Iron metabolism in Wilson's disease

Abstract

Eight subjects, 3 of them homozygous and 5 heterozygous for Wilson''s disease, had Fe deficiency or low plasma Fe concentrations of variable degree or both, sometimes associated with anemia. The Fe deficiency was correctable with Imferon. Most of the subjects, including those who were Fe deficient, had low or low-normal levels of transferrin, the Fe-binding globulin. Quantitative ferrokinetic studies using radioactive Fe in 2 of the homozygotes and 1 of the heterozygotes revealed a mild-to-moderate hemolytic process, with compensatory increase in erythropoiesis apparently unrelated to the Fe deficiency, since it persisted when the latter was corrected. The kinetic studies showed no evidence of increased Fe storage such as occurs in hemochromatosis.
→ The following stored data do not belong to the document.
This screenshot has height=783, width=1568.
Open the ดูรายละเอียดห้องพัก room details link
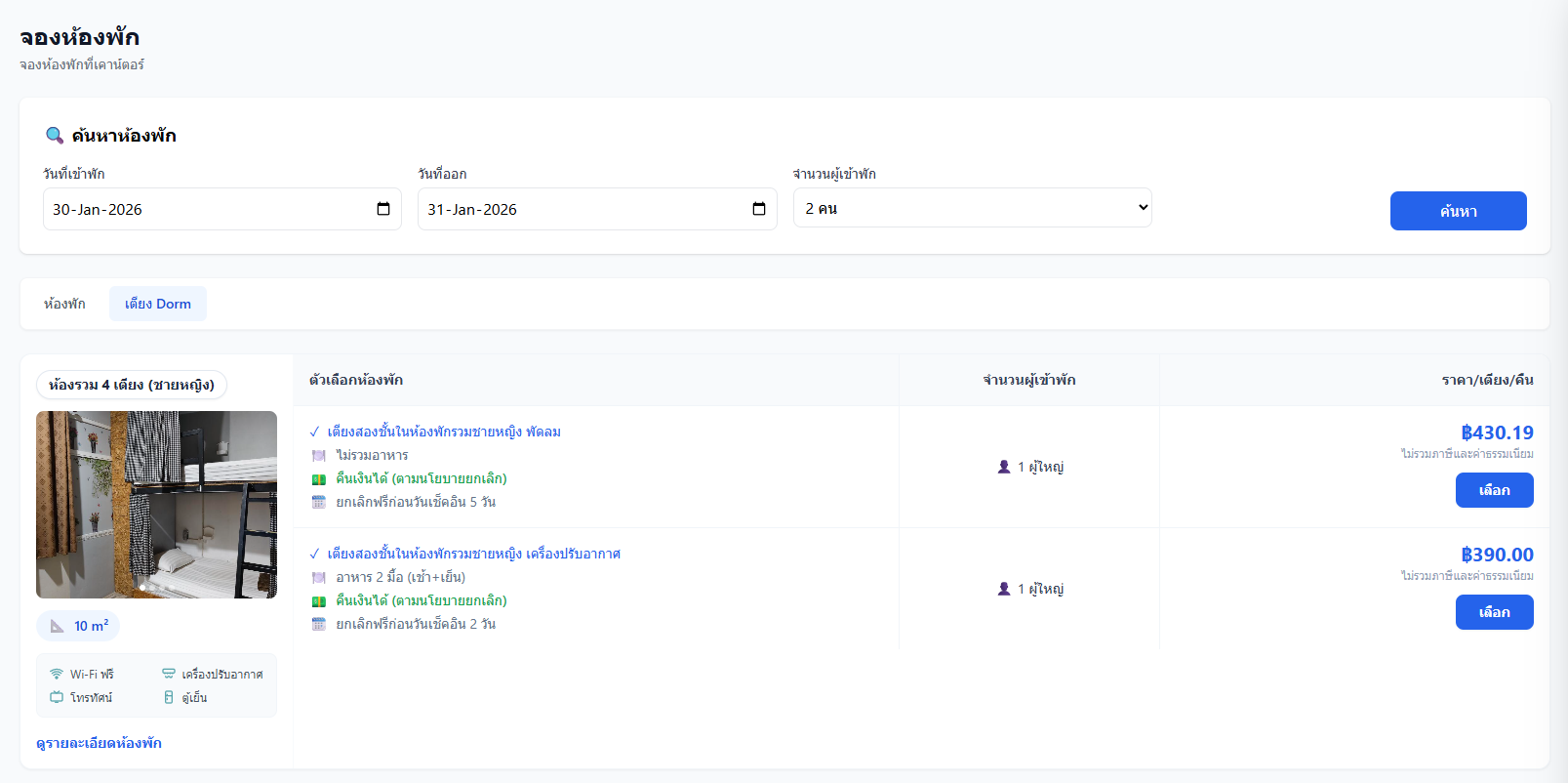[99, 743]
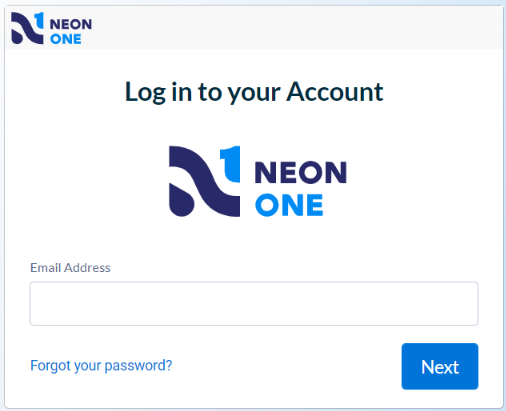Click the header NEON wordmark text
The height and width of the screenshot is (411, 506).
click(x=71, y=24)
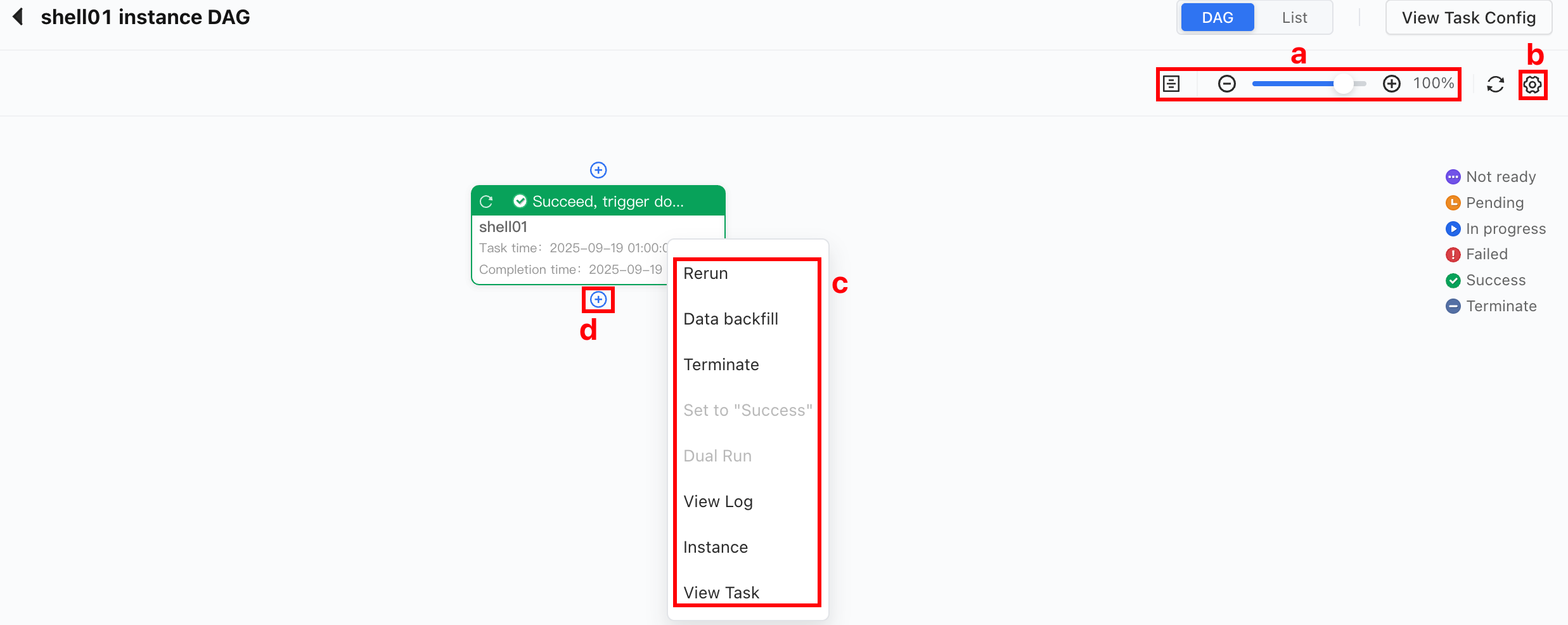Click the layout format icon in the toolbar
Viewport: 1568px width, 625px height.
point(1171,84)
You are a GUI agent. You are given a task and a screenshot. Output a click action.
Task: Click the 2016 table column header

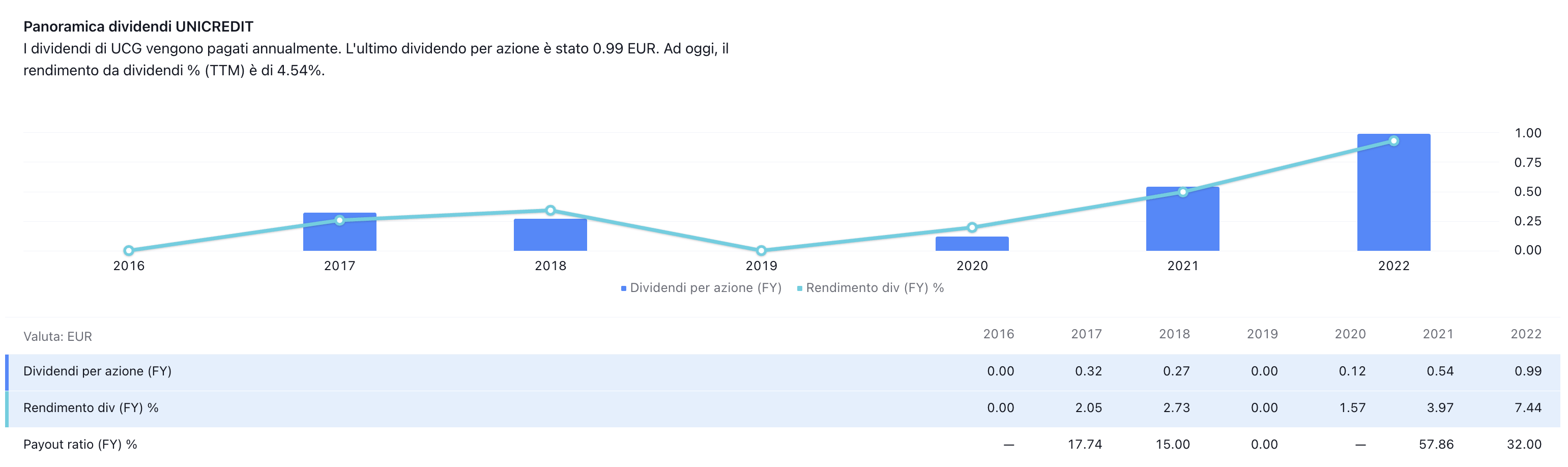pos(998,334)
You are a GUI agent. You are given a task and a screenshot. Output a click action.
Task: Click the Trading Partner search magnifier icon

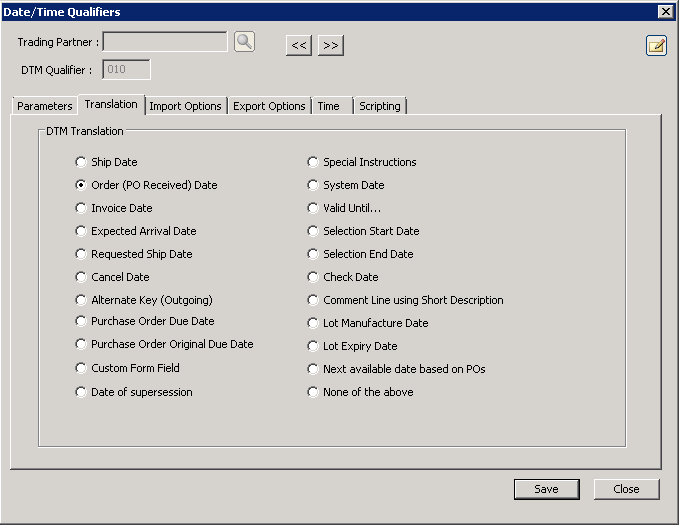coord(245,42)
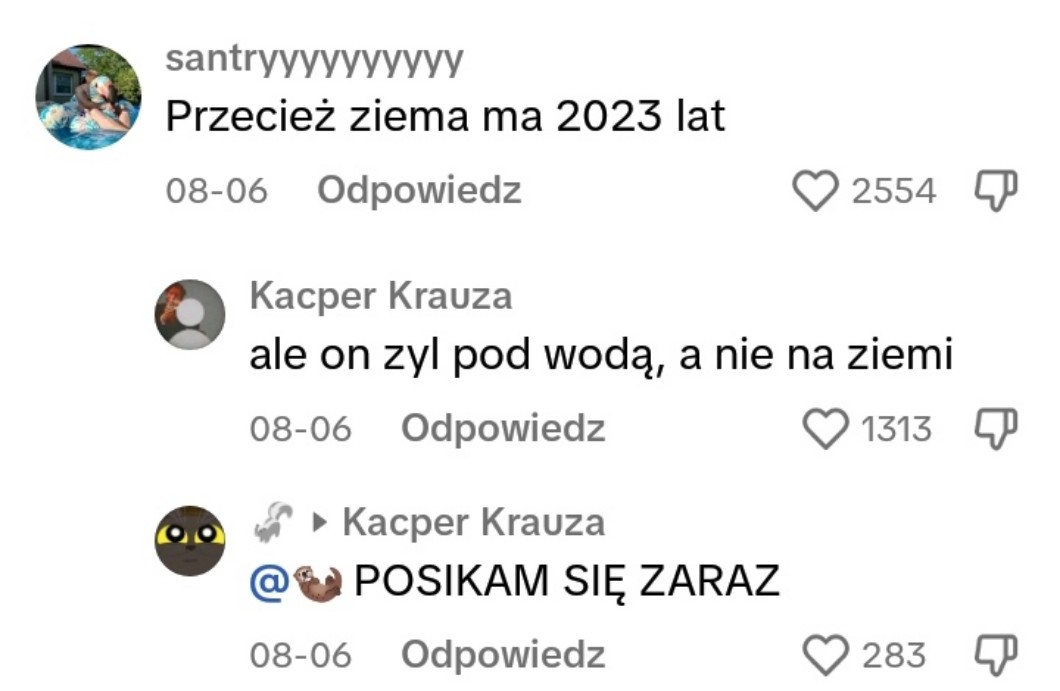Screen dimensions: 1060x691
Task: Click Odpowiedz under the POSIKAM SIĘ ZARAZ reply
Action: [503, 655]
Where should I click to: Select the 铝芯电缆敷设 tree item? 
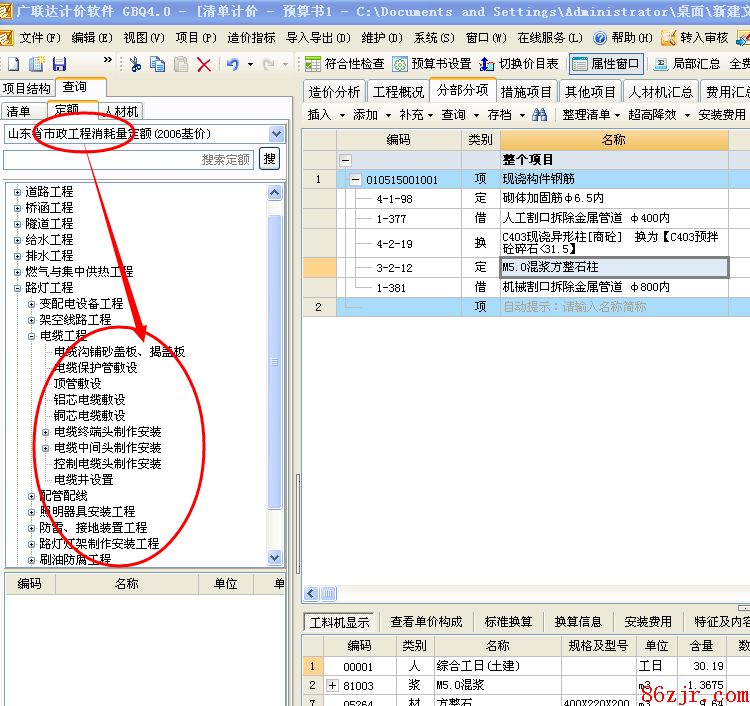[x=90, y=399]
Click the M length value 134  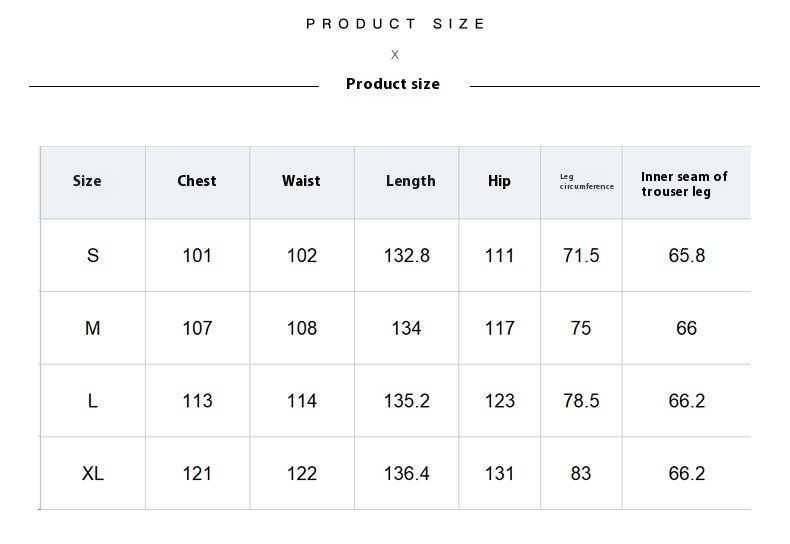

The combination of Fe deficiency with low or low-normal instead of elevated levels of Fe-binding globulin and the absence of any of the usual causes of hypo-transferrinemia in most of the subjects, as well as the occurrence of these abnormalities in asymptomatic heterozygotes, suggest that they may be related to the primary genetically determined event in Wilson''s disease and that the latter may not be simply defective ceruloplasmin synthesis.